Bununla birlikte devlet, farklı dinsel duyarlılıkların kamusal alanda kendilerini ifade edebilmelerinin yasal güvencesini sağlamak ve var olan eşitsizlikleri de göz önüne alarak güç ilişkileri karşısında zayıf olanı, güçlülere karşı koruyan bir işlevi yerine getirmelidir.
Bu açıdan laiklik, kamusal alanda çoğunluğun değil çoğulculuğun özgür ve eşit biçimde yaşayabilmesinin adıdır. Bu açıdan laiklik, Türkiye’nin farklılıklarıyla bir arada yaşayabilmesinin garantisidir.
Aksinin ne gibi sonuçlar doğuracağının son yıllardaki AKP iktidarının siyasal pratiklerinden görüyoruz. Siyasal pratikleri ile laikliği tasfiye eden siyasal İslamcı ideolojinin, ülkeyi zihinsel olarak bölmekten başka bir şey yapmıyor.
Kuruluşla tanımlanan “Laik/Türk” vatandaşın yerini şimdi “Sünni/Türk” vatandaş alıyor. Şimdinin makbul vatandaşı bu kimliğe sahip çıkanlar oluyor.
Son yıllarda kamusal alanda yaşadıklarımız bize evrensel ölçüde laikliğin ne kadar önemli olduğunu hatırlatmış olmalı. Siyasi iktidar kamusal alanda laikliği tasfiyesi toplumu sadece zihinsel olarak bölmekle kalmıyor çoğunluk tahakkümüne de mahkum etmektedir.
Yusuf Tekin’e eğer laikliğin gerçekten ne olduğunu anlatmak istiyorsak bunun yolu demokrat zihniyet içinde üretilebilecek olan bir laikliği sahiplenmekle mümkün.

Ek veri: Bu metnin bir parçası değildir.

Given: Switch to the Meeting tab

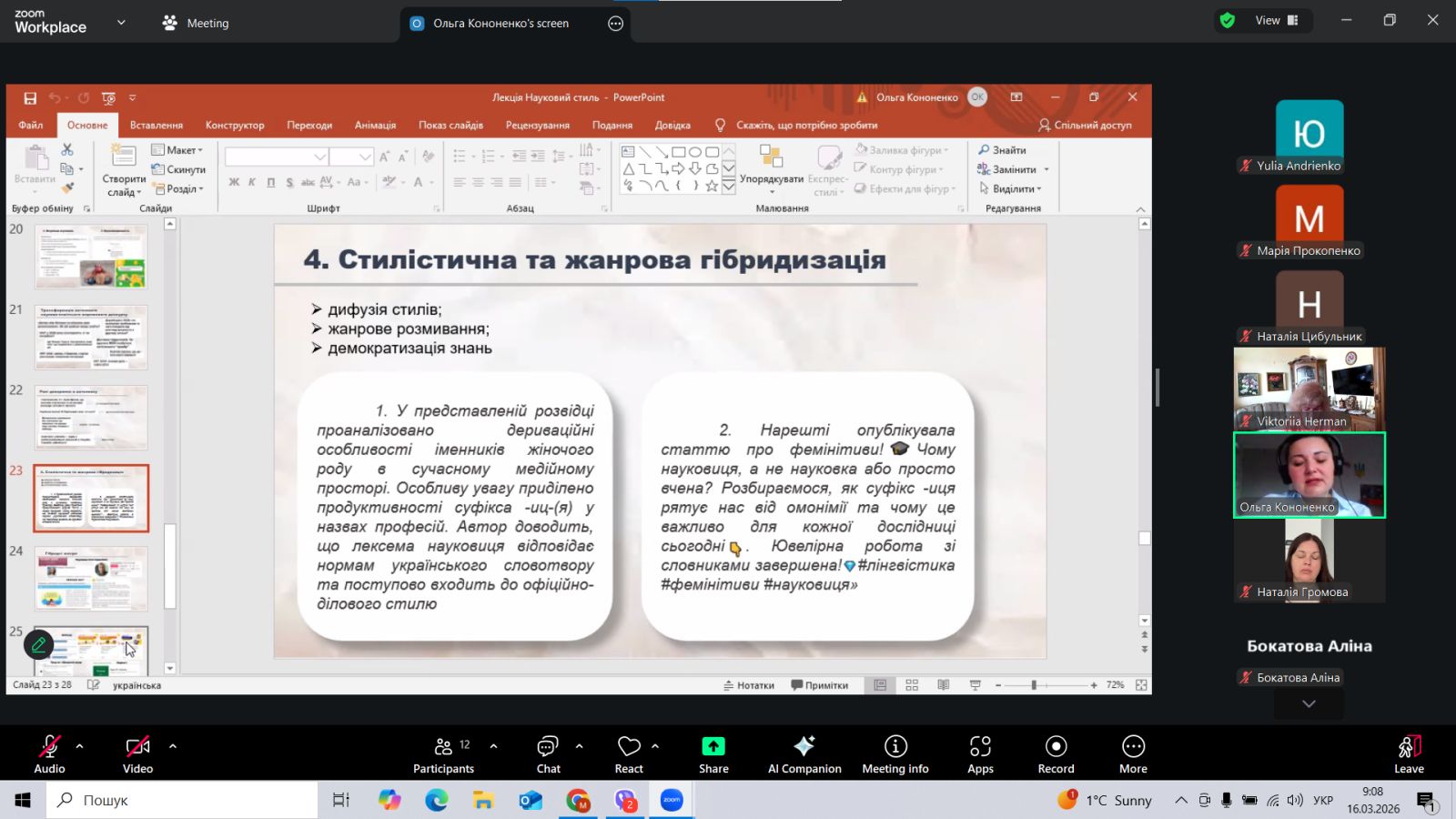Looking at the screenshot, I should coord(196,24).
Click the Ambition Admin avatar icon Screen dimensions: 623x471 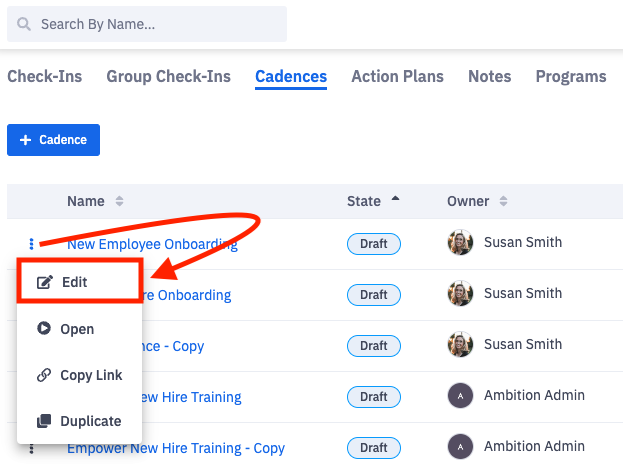click(461, 396)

Bunun yolu da sadece bugüne değil geçmişteki kötü uygulamalara da mesafe almakla mümkün.
Özetle bizim demokrat zihniyet içinden tanımlayacağımız bir laikliğe ihtiyacımız var. Ve bu laiklik, sadece din-devlet işlerinin birbirinden ayrılması değil, aynı zamanda, devletin var olan tüm dinsel duyarlılıklara ve var olan inançsızlıklara da eşit uzaklıkta olmasını da zorunlu kılar.
Bunun için çabalamak zorundayız. Belki zor ama başka seçenek yok.
Son not olarak şunu paylaşayım. Herkes Tekin'den eğitim alanında yaşanan sorunları çözmesini talep ediyor. Oysa Yusuf Tekin'in bu kabinede olmasının ideolojik anlamı tam da bu tür tartışmaların öznesi ve taşıyıcısı olması.